Well reading the net today i saw this

Global food chain stretched to the limit - Business - Consumer news - Food Inc. - msnbc.com

hope that links. Its getting a little strange with all the weather and stuff this may really hit us hard at home. Just thought id pass it on.


----------



## BasecampUSA (Dec 26, 2010)

Yup! Russia lost their wheat crop to fire, Australia lost theirs to floods, God knows who will be next...the wheat prices will shoot through the ceiling soon.

I planted an acre last September, it should be ready by Independence day, Lord willin'! - I'll put some pictures of the hand-harvest in here. I got a scythe with a grain-cradle and some threashing flails last spring... ought to be able to get a year's supply of bread pretty easy by hand.

But, jest remember (in red below):


----------



## carolexan (Dec 28, 2010)

All you have to do is walk through the grocery stored to see pricing rising higher and higher. The commodities we get from those suffering country is putting a hurt on us already. We have put every penny we could into our preps the last few months (even though we have been prepping for 30 years) to the changes coming.


----------



## Sonnyjim (Sep 17, 2009)

It is inevitable, it's already happening, and that is a scary article. Tunisia's President is on the run because he promised to fix the food shortages and couldn't. The price of oil alone is putting things even here through the roof.


----------



## The_Blob (Dec 24, 2008)

wow, I just bought 100 loaves of whole wheat bread for $.25 each figuring the winter chill would keep it through winter, and my friends could use some (yes, it is SO easy to help be magnanimous when times are good, oh waitaminute, times are... oh crap  )... guess I should go see if there are any more & freeze em' when the thaw comes :dunno:

side note: ACME chain has quite a few buy 1 get 2 free specials on various items this upcoming week


----------



## nj_m715 (Oct 31, 2008)

Shoprite has pasta on sale for $.40 per pound for the last 2 wks. We've been stocking up. That's 1/2 what I paid at Sam's for bulk packages. Our local Acme is one that's slated to be axed. We'll be down to Aldi's and shoprite.


----------



## The_Blob (Dec 24, 2008)

nj_m715 said:


> Shoprite has pasta on sale for $.40 per pound for the last 2 wks. We've been stocking up. That's 1/2 what I paid at Sam's for bulk packages. Our local Acme is one that's slated to be axed. We'll be down to Aldi's and shoprite.

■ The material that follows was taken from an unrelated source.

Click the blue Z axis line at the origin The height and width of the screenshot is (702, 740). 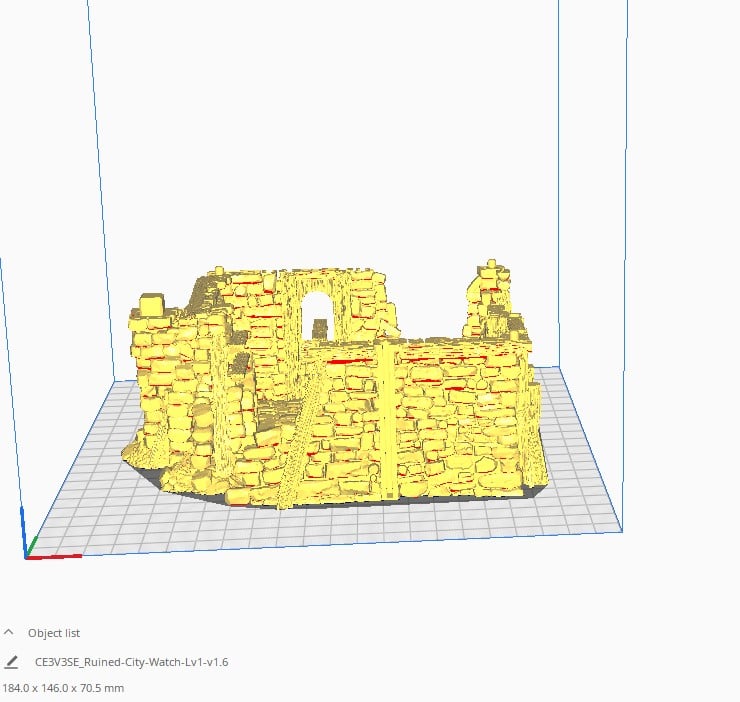click(x=23, y=532)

I went to the shoprite store locator & saw that they are only in a few of the eastern states & none in Ohio  ... :2thumb: good deals there for sure!


----------



## BasecampUSA (Dec 26, 2010)

*Extra, old bread?*



The_Blob said:


> wow, I just bought *100 loaves of whole wheat bread *for $.25 each figuring the winter chill would keep it through winter, and my friends could use some (yes, it is SO easy to help be magnanimous when times are good, oh waitaminute, times are... oh crap  )... guess I should go see if there are any more & freeze em' when the thaw comes :dunno:
> 
> side note: ACME chain has quite a few buy 1 get 2 free specials on various items this upcoming week


Heh... whatcha gonna do when they thaw? 

The Russians brew a _kind_ of "beer" (Kvass) with old bread (not moldy!)... 
only mildly alcoholic, and easy to do. 
When I was there on business in the early 90's I had some.
Every major street corner in Russia has a vendor with a big tank in summer.

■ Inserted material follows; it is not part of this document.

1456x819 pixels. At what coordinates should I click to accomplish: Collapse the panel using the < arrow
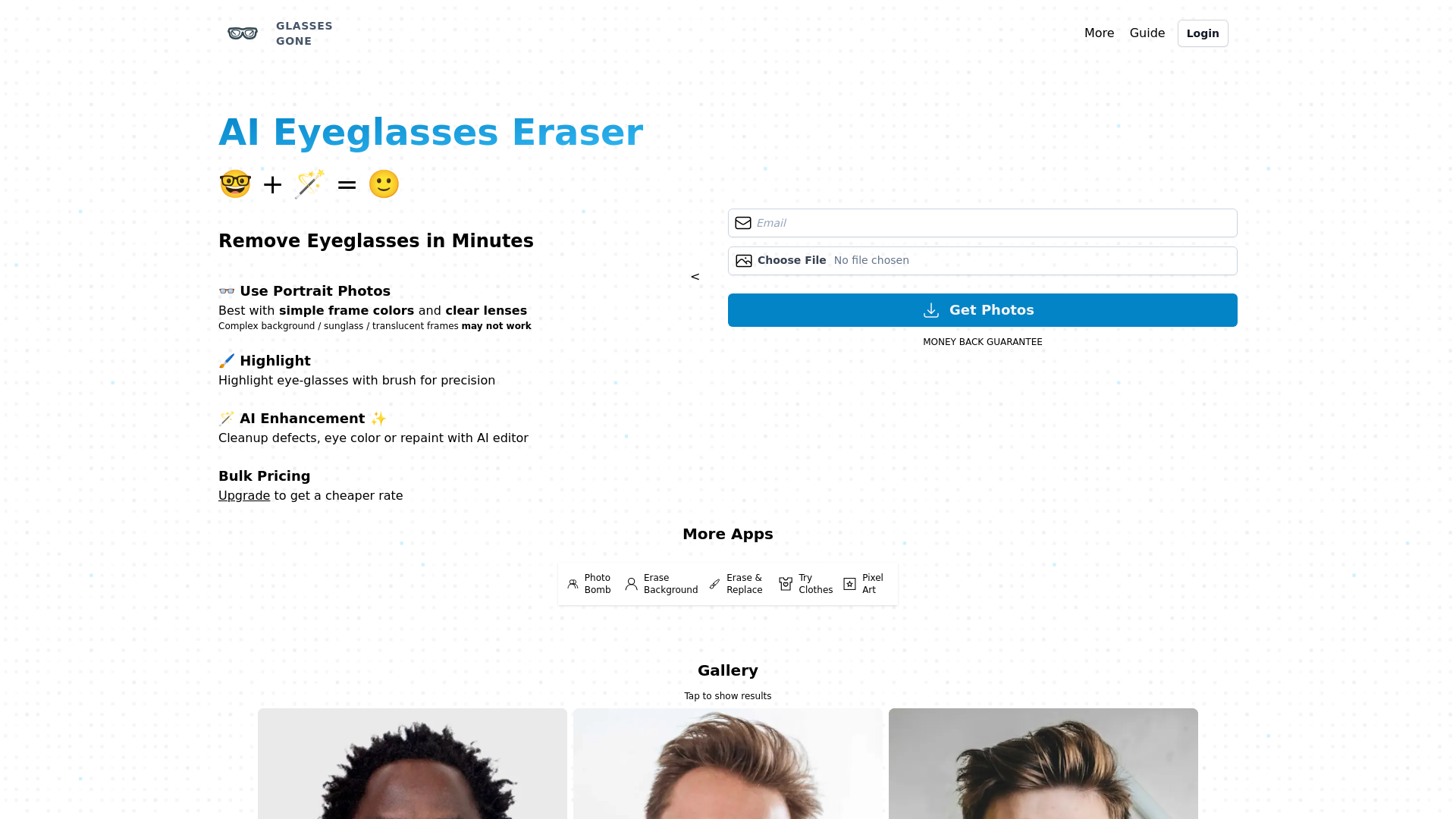[695, 277]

At first it tasted a bit strange, but it _GROWS_ on you! 
Keeps you cool in the summer, there's "something" about it.
I love it... you can buy it in bigger cities at "European" markets etc.
I've made the stuff too... it's fairly easy.

Here's "kvass"... _it's very nourishing_...
Kvass - Wikipedia, the free encyclopedia

My ma-in-law makes me bread pudding twice a month from all unused bread. YUM!

- Basey


----------



## Herbalpagan (Dec 8, 2008)

all the more reason to share deals we find and to start a big garden!


----------



## The_Blob (Dec 24, 2008)

BasecampUSA said:


> Heh... whatcha gonna do when they thaw?


I figure I have 2 months before I have to worry about that. I like to make bread puddings and homemade stuffing too. I've got enough turkeys in the freezer to make 1 every other week until mid-late June... so as turkeys go out bread can go in (I hope). worst case, I'll just feed it to my pigs.


----------



## mdprepper (Jan 22, 2010)

The_Blob said:


> I figure I have 2 months before I have to worry about that. I like to make *bread puddings* and homemade stuffing too. I've got enough turkeys in the freezer to make 1 every other week until mid-late June... so as turkeys go out bread can go in (I hope). worst case, I'll just feed it to my pigs.


I'll take mine with a cream sauce


----------



## pdx210 (Jan 8, 2010)

The Egyptians made beer in a similar method grind and bake the grains into loaf to convert sugars before fermenting.

There's even a painted wood sculpture from an Egyptian tomb showing the process here it is...

Brewery and bakery


----------



## BasecampUSA (Dec 26, 2010)

The_Blob said:


> I figure I have 2 months before I have to worry about that. I like to make bread puddings and homemade stuffing too. I've got enough turkeys in the freezer to make 1 every other week until mid-late June... so as turkeys go out bread can go in (I hope). worst case, I'll just feed it to my pigs.


Ahhh... you're a turkey-freak too, eh? ... that's what happens around this 'stead! 

-feed it to the PIGS?? :gaah: 
... awww, let me make _beer_ out of it! 

Basey 

Nice link, PDX... thanks


----------



## Elinor0987 (May 28, 2010)

The_Blob said:


> wow, I just bought 100 loaves of whole wheat bread for $.25 each figuring the winter chill would keep it through winter, and my friends could use some (yes, it is SO easy to help be magnanimous when times are good, oh waitaminute, times are... oh crap  )... guess I should go see if there are any more & freeze em' when the thaw comes :dunno:
> 
> side note: ACME chain has quite a few buy 1 get 2 free specials on various items this upcoming week


One suggestion to help prevent waste would be to toast the bread and then cut it into cubes. The cubes could then be used for croutons on salads or for stuffing. The cubes will have a longer shelf life if they are thoroughly dried.


----------



## lotsoflead (Jul 25, 2010)

If the price hasn't gone up, the stuff is put in a smaller package.


----------



## Camoevo (Sep 30, 2010)

its only a matter of time before we wake up and find our selves looking at crazy prices here.


----------



## nj_m715 (Oct 31, 2008)

Our eggs have gone from .99$ to $1.60/$1.90. Wheat from $7/$8 a bag to $13/$14 since the fall. 

In round numbers, they both doubled. I think crazy is already hear!


----------